Q. Let $\sigma \in A_n$. Suppose that there is some odd $\tau \in S_n$ that commutes $\sigma \tau = \tau \sigma$. Show that then, $\text{Cl}_{S_n}(\sigma)=\text{Cl}_{A_n}(\sigma)$. Where $\text{Cl}_G$ denotes the conjugacy class of some $G$.
My attempt was to use the fact that the orbits of a normal subgroup are equal in order when the entire group acts transitively, sine conjugacy is a transitive action, and $\sigma \in A_n$ would split $\text{Cl}_{S_n}(\sigma)$ to $|S_n:A_n\text{Cl}_{S_n}(\sigma)|$ classes under the action of $A_n$.
...But that's all I got to, maybe it's only an idea rather than saying it's any part of the proof. I've just tried giving it a kick start from whatever that pops up in my mind that seem relevant.
Please ignore that attempt if it seems like it's going nowhere that has t do with proving the question...

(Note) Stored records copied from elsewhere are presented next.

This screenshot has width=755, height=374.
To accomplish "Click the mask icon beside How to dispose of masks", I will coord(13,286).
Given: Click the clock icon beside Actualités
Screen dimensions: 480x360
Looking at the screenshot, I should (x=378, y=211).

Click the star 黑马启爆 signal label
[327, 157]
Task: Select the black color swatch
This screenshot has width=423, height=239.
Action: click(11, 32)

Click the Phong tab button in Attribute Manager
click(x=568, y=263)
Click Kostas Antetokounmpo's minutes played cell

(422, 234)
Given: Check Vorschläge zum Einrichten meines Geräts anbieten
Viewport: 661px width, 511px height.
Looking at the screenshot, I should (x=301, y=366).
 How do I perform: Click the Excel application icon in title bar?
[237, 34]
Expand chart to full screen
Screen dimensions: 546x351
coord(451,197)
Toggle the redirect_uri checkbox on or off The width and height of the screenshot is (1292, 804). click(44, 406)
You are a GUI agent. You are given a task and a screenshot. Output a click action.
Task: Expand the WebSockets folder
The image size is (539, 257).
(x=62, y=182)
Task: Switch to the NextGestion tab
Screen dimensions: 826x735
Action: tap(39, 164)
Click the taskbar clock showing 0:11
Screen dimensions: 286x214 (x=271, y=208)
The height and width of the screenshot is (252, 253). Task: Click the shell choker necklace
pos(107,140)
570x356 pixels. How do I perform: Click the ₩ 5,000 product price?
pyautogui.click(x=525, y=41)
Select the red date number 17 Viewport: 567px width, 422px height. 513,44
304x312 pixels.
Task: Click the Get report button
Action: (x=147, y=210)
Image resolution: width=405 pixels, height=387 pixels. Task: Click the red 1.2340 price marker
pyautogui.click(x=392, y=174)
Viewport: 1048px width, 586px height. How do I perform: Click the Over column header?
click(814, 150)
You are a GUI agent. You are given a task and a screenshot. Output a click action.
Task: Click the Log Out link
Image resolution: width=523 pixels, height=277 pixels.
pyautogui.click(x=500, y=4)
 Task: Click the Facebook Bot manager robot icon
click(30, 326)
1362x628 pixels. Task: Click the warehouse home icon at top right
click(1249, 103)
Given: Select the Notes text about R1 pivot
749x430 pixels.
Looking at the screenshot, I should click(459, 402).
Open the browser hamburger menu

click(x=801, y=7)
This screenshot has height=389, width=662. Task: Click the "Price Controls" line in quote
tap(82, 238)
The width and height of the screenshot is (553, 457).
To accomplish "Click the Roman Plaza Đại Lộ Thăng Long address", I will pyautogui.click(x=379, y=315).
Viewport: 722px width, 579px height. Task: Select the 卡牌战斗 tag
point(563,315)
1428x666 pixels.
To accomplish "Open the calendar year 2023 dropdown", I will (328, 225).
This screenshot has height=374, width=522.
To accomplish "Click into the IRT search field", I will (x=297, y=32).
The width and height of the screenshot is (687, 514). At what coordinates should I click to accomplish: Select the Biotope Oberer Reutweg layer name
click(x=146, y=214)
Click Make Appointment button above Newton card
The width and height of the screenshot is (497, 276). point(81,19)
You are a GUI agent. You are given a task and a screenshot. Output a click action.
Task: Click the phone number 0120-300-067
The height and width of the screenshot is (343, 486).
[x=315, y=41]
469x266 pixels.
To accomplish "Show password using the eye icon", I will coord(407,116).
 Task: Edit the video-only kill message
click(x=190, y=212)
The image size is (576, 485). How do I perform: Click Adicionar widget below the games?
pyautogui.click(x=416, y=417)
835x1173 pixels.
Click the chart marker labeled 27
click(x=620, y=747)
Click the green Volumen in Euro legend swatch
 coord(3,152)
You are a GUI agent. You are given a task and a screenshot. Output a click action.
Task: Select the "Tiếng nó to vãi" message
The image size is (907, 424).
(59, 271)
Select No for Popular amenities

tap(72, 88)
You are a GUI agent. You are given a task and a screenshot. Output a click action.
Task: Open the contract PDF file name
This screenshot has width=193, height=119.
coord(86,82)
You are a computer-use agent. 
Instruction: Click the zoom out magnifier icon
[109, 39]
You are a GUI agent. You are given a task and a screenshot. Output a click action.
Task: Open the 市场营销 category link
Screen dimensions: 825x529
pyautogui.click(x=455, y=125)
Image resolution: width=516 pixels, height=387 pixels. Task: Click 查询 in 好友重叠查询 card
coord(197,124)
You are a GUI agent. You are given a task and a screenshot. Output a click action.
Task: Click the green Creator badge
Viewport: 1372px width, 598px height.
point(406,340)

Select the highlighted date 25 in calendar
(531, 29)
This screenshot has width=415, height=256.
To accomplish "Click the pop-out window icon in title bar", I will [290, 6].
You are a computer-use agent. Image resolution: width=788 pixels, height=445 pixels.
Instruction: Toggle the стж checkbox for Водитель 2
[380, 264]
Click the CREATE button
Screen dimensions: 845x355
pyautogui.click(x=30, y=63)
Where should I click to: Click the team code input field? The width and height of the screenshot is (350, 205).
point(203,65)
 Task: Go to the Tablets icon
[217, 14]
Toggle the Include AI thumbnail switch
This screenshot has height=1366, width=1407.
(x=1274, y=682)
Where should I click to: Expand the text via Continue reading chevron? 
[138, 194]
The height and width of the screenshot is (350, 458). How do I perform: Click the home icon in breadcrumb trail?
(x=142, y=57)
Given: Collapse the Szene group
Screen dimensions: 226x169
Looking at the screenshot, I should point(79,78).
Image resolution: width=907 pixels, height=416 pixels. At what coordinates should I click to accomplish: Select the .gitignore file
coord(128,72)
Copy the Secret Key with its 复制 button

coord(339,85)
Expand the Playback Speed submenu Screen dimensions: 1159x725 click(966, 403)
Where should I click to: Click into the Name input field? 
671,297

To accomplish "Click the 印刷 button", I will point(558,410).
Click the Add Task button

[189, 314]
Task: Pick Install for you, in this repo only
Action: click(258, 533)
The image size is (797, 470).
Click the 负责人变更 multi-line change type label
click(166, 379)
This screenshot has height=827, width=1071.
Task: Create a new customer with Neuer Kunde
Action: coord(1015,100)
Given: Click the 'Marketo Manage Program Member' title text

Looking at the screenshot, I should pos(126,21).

Can someone please give me proof to the above? It would be great if I can study a valid proof of this and perhaps ask in the comments if I am not clear about anything...Thank you so much
Okay, so clearly $CL_{A_n}(\sigma)\subseteq CL_{S_n}(\sigma)$. Now suppose $x=g\sigma g^{-1}\in CL_{S_n}(\sigma)$. If $g\in A_n$ then $x\in CL_{A_n}(\sigma)$ and we are done. Otherwise, $g$ is odd, which means it can be written $\alpha\tau$ for $\alpha\in A_n$. But then $g\sigma g^{-1}= \alpha\tau\sigma\tau^{-1}\alpha^{-1}=\alpha\sigma\alpha^{-1}$ because $\tau$ commutes with $\sigma$. So again $x\in CL_{A_n}(\sigma)$ and we are done.